WHAT TO PRODUCE: Render all the records below as a two-column CSV with the header instruction,answer. Give one row per record, with its text and its answer each in one double-quoted field and any line breaks replaced by spaces.

(Data records)
## start

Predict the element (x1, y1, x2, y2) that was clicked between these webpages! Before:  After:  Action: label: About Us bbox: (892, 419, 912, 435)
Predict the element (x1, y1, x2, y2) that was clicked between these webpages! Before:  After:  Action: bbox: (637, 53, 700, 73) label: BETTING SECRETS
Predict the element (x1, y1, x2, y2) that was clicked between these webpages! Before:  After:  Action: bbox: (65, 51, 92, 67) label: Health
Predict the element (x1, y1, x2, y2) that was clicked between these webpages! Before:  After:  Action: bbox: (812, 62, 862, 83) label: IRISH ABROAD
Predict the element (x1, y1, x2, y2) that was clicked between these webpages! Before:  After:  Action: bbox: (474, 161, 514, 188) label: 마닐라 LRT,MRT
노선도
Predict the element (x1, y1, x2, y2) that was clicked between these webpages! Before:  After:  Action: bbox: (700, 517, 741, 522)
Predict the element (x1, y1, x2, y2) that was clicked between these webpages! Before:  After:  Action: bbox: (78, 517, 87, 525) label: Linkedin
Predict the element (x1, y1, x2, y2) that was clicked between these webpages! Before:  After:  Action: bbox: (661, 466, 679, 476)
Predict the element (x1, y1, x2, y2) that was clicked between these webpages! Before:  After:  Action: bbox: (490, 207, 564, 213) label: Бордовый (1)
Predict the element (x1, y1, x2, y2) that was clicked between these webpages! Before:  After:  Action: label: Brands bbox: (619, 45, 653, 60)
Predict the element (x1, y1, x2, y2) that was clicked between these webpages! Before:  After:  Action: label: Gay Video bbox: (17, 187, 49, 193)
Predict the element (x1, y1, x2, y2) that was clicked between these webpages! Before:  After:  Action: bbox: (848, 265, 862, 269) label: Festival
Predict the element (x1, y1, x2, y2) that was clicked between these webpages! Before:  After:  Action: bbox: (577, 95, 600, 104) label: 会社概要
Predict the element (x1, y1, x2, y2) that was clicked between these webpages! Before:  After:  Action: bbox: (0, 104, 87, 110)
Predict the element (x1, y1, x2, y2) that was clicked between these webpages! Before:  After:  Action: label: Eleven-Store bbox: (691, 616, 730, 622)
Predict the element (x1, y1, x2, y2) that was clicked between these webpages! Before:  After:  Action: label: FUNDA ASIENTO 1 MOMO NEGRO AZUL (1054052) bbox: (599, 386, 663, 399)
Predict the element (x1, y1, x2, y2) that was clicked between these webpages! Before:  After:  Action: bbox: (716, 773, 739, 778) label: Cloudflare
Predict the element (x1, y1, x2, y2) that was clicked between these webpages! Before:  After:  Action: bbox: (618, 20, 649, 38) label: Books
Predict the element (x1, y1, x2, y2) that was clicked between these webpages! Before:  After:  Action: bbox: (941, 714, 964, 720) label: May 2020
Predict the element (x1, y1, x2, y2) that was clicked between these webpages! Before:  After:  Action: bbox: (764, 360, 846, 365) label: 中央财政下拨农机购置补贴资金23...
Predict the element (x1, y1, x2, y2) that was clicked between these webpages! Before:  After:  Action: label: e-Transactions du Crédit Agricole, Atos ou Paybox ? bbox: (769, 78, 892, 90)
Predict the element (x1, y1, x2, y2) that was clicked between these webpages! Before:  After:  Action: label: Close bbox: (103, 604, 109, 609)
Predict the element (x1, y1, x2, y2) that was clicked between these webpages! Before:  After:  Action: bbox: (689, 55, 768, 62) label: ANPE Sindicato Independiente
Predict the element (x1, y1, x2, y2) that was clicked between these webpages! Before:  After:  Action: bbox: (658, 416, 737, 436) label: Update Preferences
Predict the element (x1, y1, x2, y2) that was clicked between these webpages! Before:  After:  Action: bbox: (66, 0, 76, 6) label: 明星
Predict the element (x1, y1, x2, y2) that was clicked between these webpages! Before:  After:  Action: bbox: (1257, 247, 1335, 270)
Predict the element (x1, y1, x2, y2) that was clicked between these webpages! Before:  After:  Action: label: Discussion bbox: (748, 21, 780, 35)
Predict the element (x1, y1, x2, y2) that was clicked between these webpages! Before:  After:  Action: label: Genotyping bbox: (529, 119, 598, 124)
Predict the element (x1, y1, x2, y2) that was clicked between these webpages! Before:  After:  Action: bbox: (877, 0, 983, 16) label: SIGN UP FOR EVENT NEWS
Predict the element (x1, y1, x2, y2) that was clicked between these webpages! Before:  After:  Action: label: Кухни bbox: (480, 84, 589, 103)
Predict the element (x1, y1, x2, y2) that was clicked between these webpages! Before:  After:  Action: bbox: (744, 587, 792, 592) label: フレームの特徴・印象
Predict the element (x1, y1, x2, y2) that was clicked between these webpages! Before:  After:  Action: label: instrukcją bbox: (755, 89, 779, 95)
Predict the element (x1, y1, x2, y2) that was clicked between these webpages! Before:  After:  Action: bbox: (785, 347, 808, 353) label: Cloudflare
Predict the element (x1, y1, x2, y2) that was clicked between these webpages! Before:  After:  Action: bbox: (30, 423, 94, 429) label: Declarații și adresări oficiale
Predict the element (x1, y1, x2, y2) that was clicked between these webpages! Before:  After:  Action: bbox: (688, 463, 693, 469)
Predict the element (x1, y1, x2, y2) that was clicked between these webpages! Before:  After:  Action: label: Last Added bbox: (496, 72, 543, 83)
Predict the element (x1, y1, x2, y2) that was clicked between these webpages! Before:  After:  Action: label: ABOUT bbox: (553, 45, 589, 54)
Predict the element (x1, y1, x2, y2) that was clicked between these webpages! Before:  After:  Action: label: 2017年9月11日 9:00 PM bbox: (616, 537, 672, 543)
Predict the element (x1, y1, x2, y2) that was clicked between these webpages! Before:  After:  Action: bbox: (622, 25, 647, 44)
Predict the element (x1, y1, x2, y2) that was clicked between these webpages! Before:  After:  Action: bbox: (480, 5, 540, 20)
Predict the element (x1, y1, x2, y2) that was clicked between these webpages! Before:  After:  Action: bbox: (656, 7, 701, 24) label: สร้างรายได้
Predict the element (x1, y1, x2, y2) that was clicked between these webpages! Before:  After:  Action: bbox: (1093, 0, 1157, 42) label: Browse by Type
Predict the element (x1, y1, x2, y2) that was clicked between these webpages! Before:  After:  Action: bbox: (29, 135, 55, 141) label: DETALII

## end

SOLUTION:
instruction,answer
"Predict the element (x1, y1, x2, y2) that was clicked between these webpages! Before:  After:","Action: label: About Us bbox: (892, 419, 912, 435)"
"Predict the element (x1, y1, x2, y2) that was clicked between these webpages! Before:  After:","Action: bbox: (637, 53, 700, 73) label: BETTING SECRETS"
"Predict the element (x1, y1, x2, y2) that was clicked between these webpages! Before:  After:","Action: bbox: (65, 51, 92, 67) label: Health"
"Predict the element (x1, y1, x2, y2) that was clicked between these webpages! Before:  After:","Action: bbox: (812, 62, 862, 83) label: IRISH ABROAD"
"Predict the element (x1, y1, x2, y2) that was clicked between these webpages! Before:  After:","Action: bbox: (474, 161, 514, 188) label: 마닐라 LRT,MRT 노선도"
"Predict the element (x1, y1, x2, y2) that was clicked between these webpages! Before:  After:","Action: bbox: (700, 517, 741, 522)"
"Predict the element (x1, y1, x2, y2) that was clicked between these webpages! Before:  After:","Action: bbox: (78, 517, 87, 525) label: Linkedin"
"Predict the element (x1, y1, x2, y2) that was clicked between these webpages! Before:  After:","Action: bbox: (661, 466, 679, 476)"
"Predict the element (x1, y1, x2, y2) that was clicked between these webpages! Before:  After:","Action: bbox: (490, 207, 564, 213) label: Бордовый (1)"
"Predict the element (x1, y1, x2, y2) that was clicked between these webpages! Before:  After:","Action: label: Brands bbox: (619, 45, 653, 60)"
"Predict the element (x1, y1, x2, y2) that was clicked between these webpages! Before:  After:","Action: label: Gay Video bbox: (17, 187, 49, 193)"
"Predict the element (x1, y1, x2, y2) that was clicked between these webpages! Before:  After:","Action: bbox: (848, 265, 862, 269) label: Festival"
"Predict the element (x1, y1, x2, y2) that was clicked between these webpages! Before:  After:","Action: bbox: (577, 95, 600, 104) label: 会社概要"
"Predict the element (x1, y1, x2, y2) that was clicked between these webpages! Before:  After:","Action: bbox: (0, 104, 87, 110)"
"Predict the element (x1, y1, x2, y2) that was clicked between these webpages! Before:  After:","Action: label: Eleven-Store bbox: (691, 616, 730, 622)"
"Predict the element (x1, y1, x2, y2) that was clicked between these webpages! Before:  After:","Action: label: FUNDA ASIENTO 1 MOMO NEGRO AZUL (1054052) bbox: (599, 386, 663, 399)"
"Predict the element (x1, y1, x2, y2) that was clicked between these webpages! Before:  After:","Action: bbox: (716, 773, 739, 778) label: Cloudflare"
"Predict the element (x1, y1, x2, y2) that was clicked between these webpages! Before:  After:","Action: bbox: (618, 20, 649, 38) label: Books"
"Predict the element (x1, y1, x2, y2) that was clicked between these webpages! Before:  After:","Action: bbox: (941, 714, 964, 720) label: May 2020"
"Predict the element (x1, y1, x2, y2) that was clicked between these webpages! Before:  After:","Action: bbox: (764, 360, 846, 365) label: 中央财政下拨农机购置补贴资金23..."
"Predict the element (x1, y1, x2, y2) that was clicked between these webpages! Before:  After:","Action: label: e-Transactions du Crédit Agricole, Atos ou Paybox ? bbox: (769, 78, 892, 90)"
"Predict the element (x1, y1, x2, y2) that was clicked between these webpages! Before:  After:","Action: label: Close bbox: (103, 604, 109, 609)"
"Predict the element (x1, y1, x2, y2) that was clicked between these webpages! Before:  After:","Action: bbox: (689, 55, 768, 62) label: ANPE Sindicato Independiente"
"Predict the element (x1, y1, x2, y2) that was clicked between these webpages! Before:  After:","Action: bbox: (658, 416, 737, 436) label: Update Preferences"
"Predict the element (x1, y1, x2, y2) that was clicked between these webpages! Before:  After:","Action: bbox: (66, 0, 76, 6) label: 明星"
"Predict the element (x1, y1, x2, y2) that was clicked between these webpages! Before:  After:","Action: bbox: (1257, 247, 1335, 270)"
"Predict the element (x1, y1, x2, y2) that was clicked between these webpages! Before:  After:","Action: label: Discussion bbox: (748, 21, 780, 35)"
"Predict the element (x1, y1, x2, y2) that was clicked between these webpages! Before:  After:","Action: label: Genotyping bbox: (529, 119, 598, 124)"
"Predict the element (x1, y1, x2, y2) that was clicked between these webpages! Before:  After:","Action: bbox: (877, 0, 983, 16) label: SIGN UP FOR EVENT NEWS"
"Predict the element (x1, y1, x2, y2) that was clicked between these webpages! Before:  After:","Action: label: Кухни bbox: (480, 84, 589, 103)"
"Predict the element (x1, y1, x2, y2) that was clicked between these webpages! Before:  After:","Action: bbox: (744, 587, 792, 592) label: フレームの特徴・印象"
"Predict the element (x1, y1, x2, y2) that was clicked between these webpages! Before:  After:","Action: label: instrukcją bbox: (755, 89, 779, 95)"
"Predict the element (x1, y1, x2, y2) that was clicked between these webpages! Before:  After:","Action: bbox: (785, 347, 808, 353) label: Cloudflare"
"Predict the element (x1, y1, x2, y2) that was clicked between these webpages! Before:  After:","Action: bbox: (30, 423, 94, 429) label: Declarații și adresări oficiale"
"Predict the element (x1, y1, x2, y2) that was clicked between these webpages! Before:  After:","Action: bbox: (688, 463, 693, 469)"
"Predict the element (x1, y1, x2, y2) that was clicked between these webpages! Before:  After:","Action: label: Last Added bbox: (496, 72, 543, 83)"
"Predict the element (x1, y1, x2, y2) that was clicked between these webpages! Before:  After:","Action: label: ABOUT bbox: (553, 45, 589, 54)"
"Predict the element (x1, y1, x2, y2) that was clicked between these webpages! Before:  After:","Action: label: 2017年9月11日 9:00 PM bbox: (616, 537, 672, 543)"
"Predict the element (x1, y1, x2, y2) that was clicked between these webpages! Before:  After:","Action: bbox: (622, 25, 647, 44)"
"Predict the element (x1, y1, x2, y2) that was clicked between these webpages! Before:  After:","Action: bbox: (480, 5, 540, 20)"
"Predict the element (x1, y1, x2, y2) that was clicked between these webpages! Before:  After:","Action: bbox: (656, 7, 701, 24) label: สร้างรายได้"
"Predict the element (x1, y1, x2, y2) that was clicked between these webpages! Before:  After:","Action: bbox: (1093, 0, 1157, 42) label: Browse by Type"
"Predict the element (x1, y1, x2, y2) that was clicked between these webpages! Before:  After:","Action: bbox: (29, 135, 55, 141) label: DETALII"